> **Input for this task**
* * * *
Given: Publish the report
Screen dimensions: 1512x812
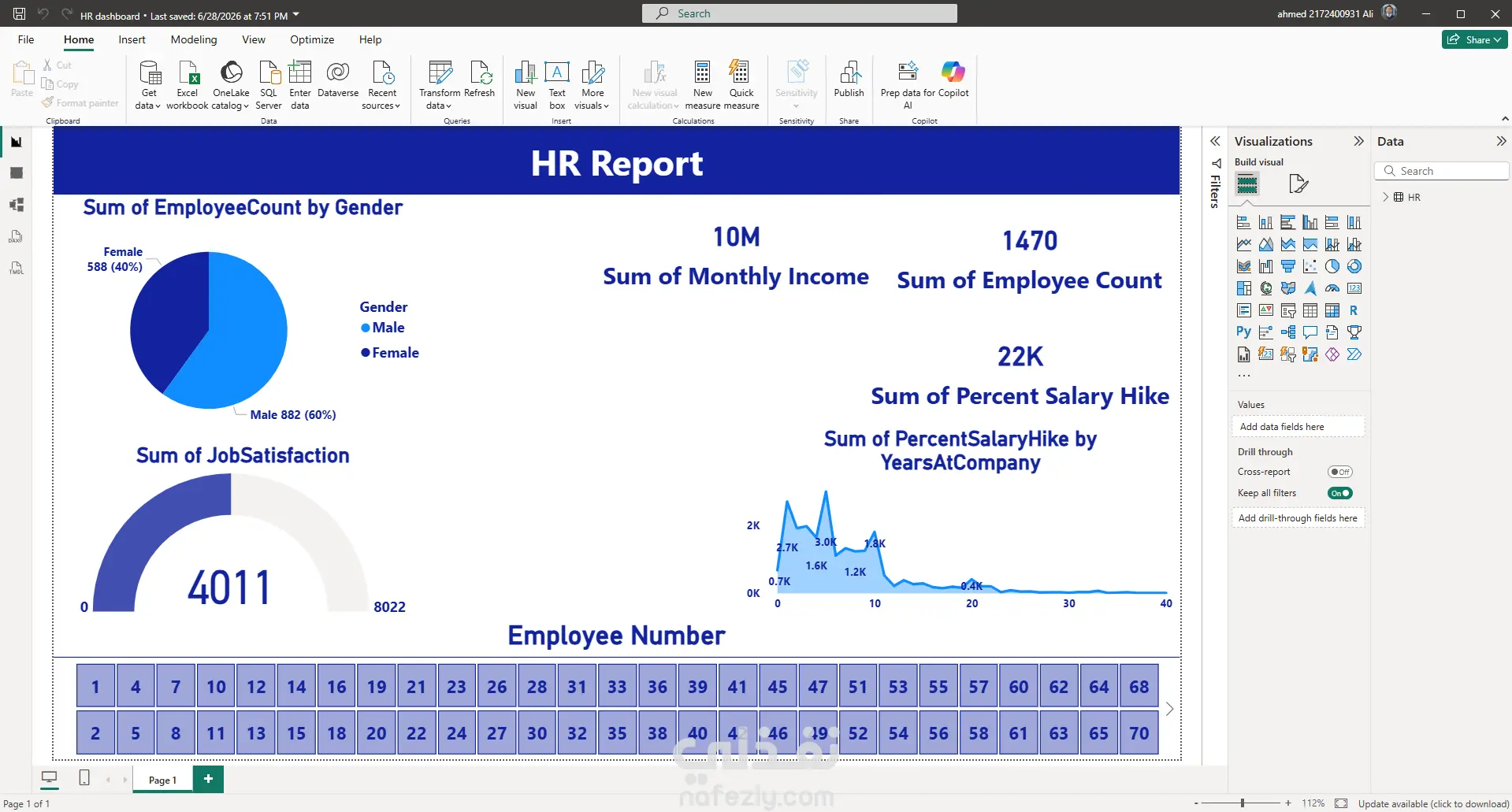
* * * *
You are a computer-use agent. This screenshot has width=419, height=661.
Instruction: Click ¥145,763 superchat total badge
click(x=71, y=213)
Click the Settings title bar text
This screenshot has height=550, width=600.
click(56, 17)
* * * *
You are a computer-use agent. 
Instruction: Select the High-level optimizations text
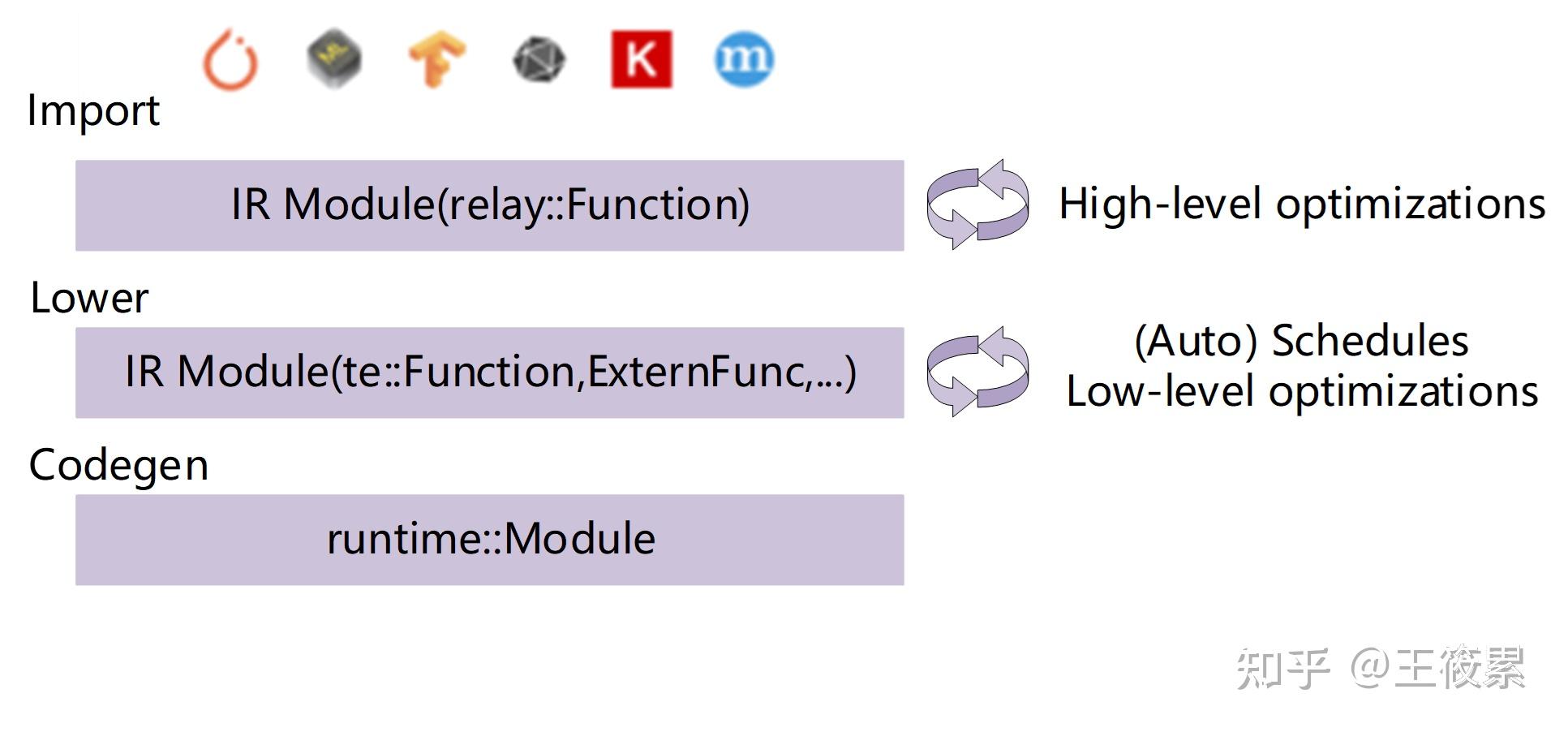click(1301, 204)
* * * *
> **What needs to be done**
From the records above, give again exactly the lines running from the line with "Given: Publish the report" to the line with "Screen dimensions: 1512x812", inclusive.

> **Answer section**
Given: Publish the report
Screen dimensions: 1512x812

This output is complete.